Eu represento os personagens da vida real. Não importa se um motorista de praça, um torcedor de futebol ou um padre. É tudo gente que vive o dia-a-dia ao lado da minha platéia. Eu documento muito mais a realidade do que construo. Quando eu falo tanto na parte comercial, não quer dizer que é só com isso que eu me preocupo. Se um crítico viesse a mim fazer uma crítica construtiva, mostrar uma forma melhor de eu ajudar o público – eu aceitaria e o receberia de braços abertos. Mas em momento nenhum aceitaria que ele tentasse mudar minha forma de fazer fitas. Elas continuariam as mesmas, pois é assim que o público gosta e é assim que eu ganho dinheiro para amanhã ou depois aplicar mais na indústria brasileira do cinema.
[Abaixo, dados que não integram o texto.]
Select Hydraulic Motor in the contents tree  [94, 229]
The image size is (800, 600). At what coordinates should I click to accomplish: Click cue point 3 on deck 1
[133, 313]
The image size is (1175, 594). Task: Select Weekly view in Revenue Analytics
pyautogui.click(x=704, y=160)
E se os críticos se preocupassem menos com o que eu ganho e mais com as salas vazias do Cinema Novo entenderiam que cinema sem dinheiro não adianta. Que não adianta a gente começar pondo o carro adiante dos bois.

Infelizmente, o que falta no Brasil é gente inteligente, que entenda de cinema. Faltam diretores, roteiristas, cinegrafistas, falta tudo.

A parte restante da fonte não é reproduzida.